A Vein of Galen Malformation (VOGM) is a type of cerebral arteriovenous malformation (AVM), which is a rare blood vessel abnormality inside the brain. In VOGMs, misshapen arteries in the brain connect directly with veins, instead of connecting with capillaries, which help slow blood flow. This causes a rush of high-pressure blood into the veins. The high pressure blood flow frequently leads to congestive heart failure and/or hydrocephalus. However, every VOGM is different. The severity of the condition and the severity of its correlating symptoms differ from child to child. Most children experience some stress on the heart or hydrocephalus before or shortly after birth, and most children have at least subtle symptoms by the time they reach one month old. Frequently, VOGM newborns are fed intravenously because eating could cause undue stress on the heart. VOGMs often require treatment in the form of medication or brain embolization prior to the child's first birthday.

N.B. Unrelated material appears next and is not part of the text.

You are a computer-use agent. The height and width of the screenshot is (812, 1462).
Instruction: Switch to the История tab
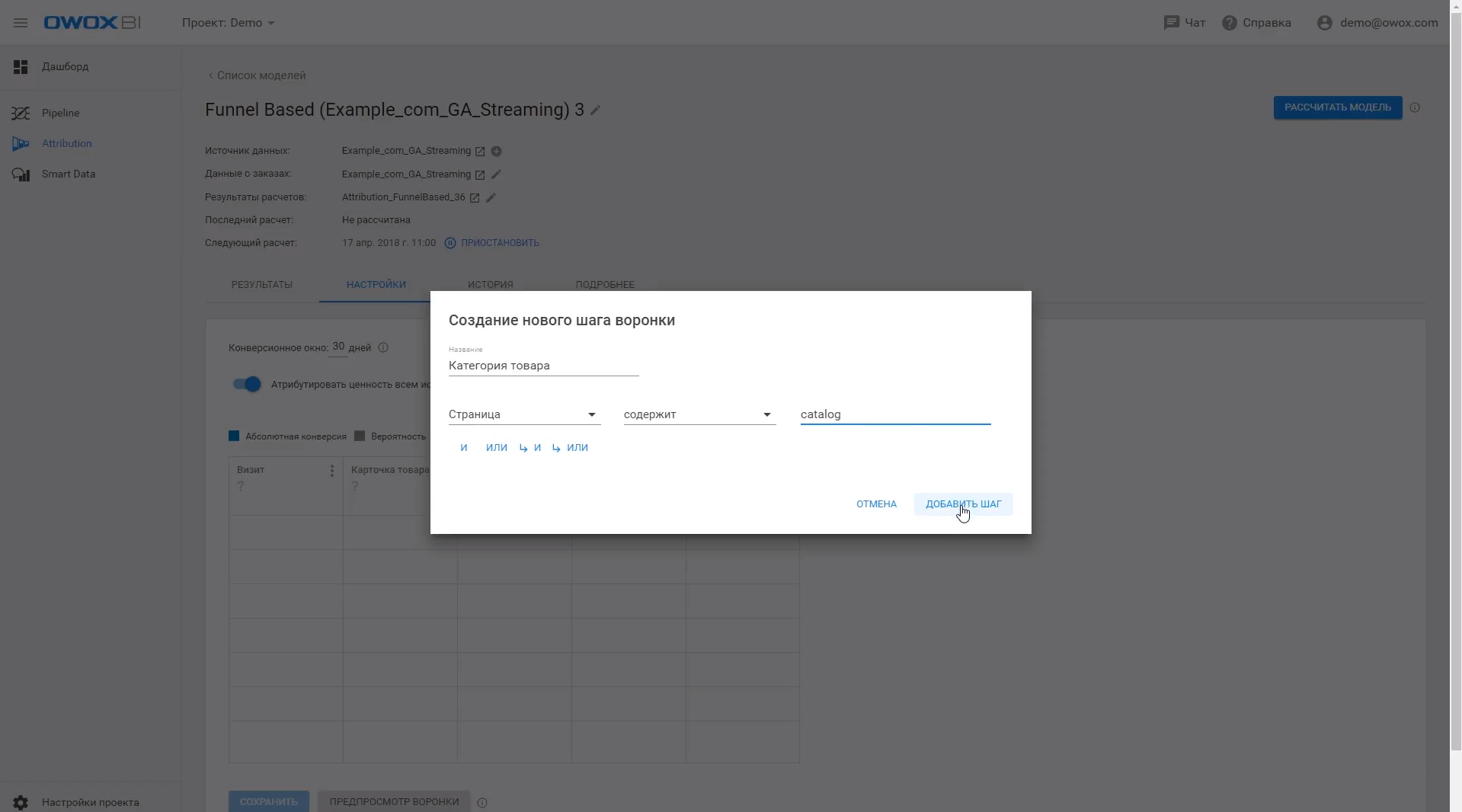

VOGMs develop in the first trimester. Some genetic mutations have been linked to VOGMs, but a significant portion of VOGMs form without having a known genetic cause.

A VOGM is also called a Vein of Galen aneurysmal malformation (VGAM). VOGMs are sometimes called aneurysms. However, there is a slight difference. Aneurysms are enlarged arteries that are caused by weakening of the artery walls. VOGMs are enlarged blood vessels (not just arteries), and they become larger through the natural course of their development and not due to weakening of the blood vessel walls. 

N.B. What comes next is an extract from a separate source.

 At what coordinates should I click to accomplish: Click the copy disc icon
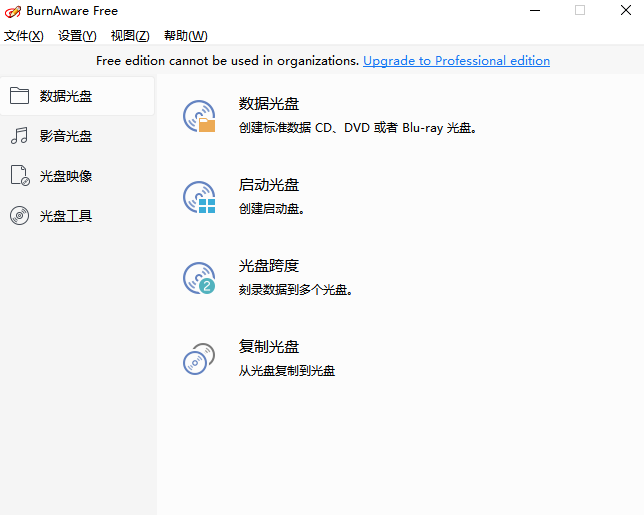point(199,359)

It is very hard to predict the severity level of a VOGM prior to birth, and the birth process can cause a significant amount of additional stress for the newborn. In children with heart failure, it can be deadly. Therefore, VOGM babies are frequently born via C section.

There have been plenty of VOGM children who were born through natural childbirth, and a C section is not a mandatory procedure for VOGM children. If your child's VOGM is diagnosed in utero, listen to the advice of your doctor regarding what is right for you and your child. 

An interventional radiologist (IR) is the most common treatment provider for VOGMs. A neurosurgeon and neurologist, and frequently a cardiologist, will follow closely with your child's treatment for secondary conditions. 

Prior to surgery, imaging is required. The imaging is generally CT scans, MRIs with MRA/MRV, and angiograms. The vast majority of VOGMs are treated with endovascular surgery (surgery through the blood vessels) with embolization to close off the feeder veins into the Vein of Galen. The materials used to embolize the abnormal blood vessels are usually glues, coils, and onyx. VOGMs also often require medications to control correlated symptoms as well.

As a neonate, access through an umbilical arterial (UA) line is preferred to keep other access points viable for future surgeries. Three UA lines are commonly placed to increase the likelihood of successful access. With repeated use, arteries can collapse and make accessing the VOGM through the same artery impossible.

For infants and children, the femoral arteries or jugular vein are used.

According to a VOGM cohort study from 2006-2016 in the UK, with treatment there is a 33% chance of a good neurocognitive outcome, 33% chance of a poor neurocognitive outcome, and 33% chance of mortality. While nothing is guaranteed, finding the right specialist can significantly increase the likelihood of positive outcomes. In the resources section, there are linked articles with outcomes for a few other treatment providers.

Head circumference jump in percentile

Hydrocephalus

Congestive heart failure

Prominent facial veins

Vascular birthmarks  

A bruit (heartbeat) in the head

Some children never experience any complications outside of the VOGM; however, some children have had the following complications: 

Strokes

Brain bleeds

Brain damage

Seizures

Hydrocephalus

Developmental delays

How many children have you treated with VOGM?

What were your patients' outcomes?

When do you recommend treatment begin?

Would you be willing to consult with other specialists?

This question is specifically for American families.

Make sure your insurance has Out of Network benefits. If you have State Medicaid, please ask your questions in one of our Facebook groups. Medicaid can be tricky, but there are likely other families who have gone through it in your state. With that said, some states require an approval period prior to treatment. For example, in Alabama, the Out of Network doctor that you have chosen must have been approved for 90 days prior to receiving treatment for Alabama Medicaid to help pay for treatment.

After you have made sure that you have Out of Network benefits, ask a doctor who already sees your child to write a Letter of Medical Necessity and send it to your insurance company. The letter does not have to be from a specific doctor, but it should explain why treatment by the specific doctor you have chosen provides your child with the best opportunity for success. Like with Medicaid, you should ask your child's doctor to send the Letter of Medical Necessity to the insurance company well in advance of your treatment.

Fight every denial. Do not let the appeal periods on denials of benefits pass without attempting to fight the denials of coverage. The whole experience is horrible, but you have to keep fighting for your child and your family. The costs of treatment are exorbitant, and you cannot let an opportunity to lessen those costs pass you by.

Call your insurance and ask them if they have a Continuity of Care form that will cover a previously approved doctor due to the best interests of the child. As with the Letter of Medical Necessity, complete and submit a Continuity of Care Form as soon as possible.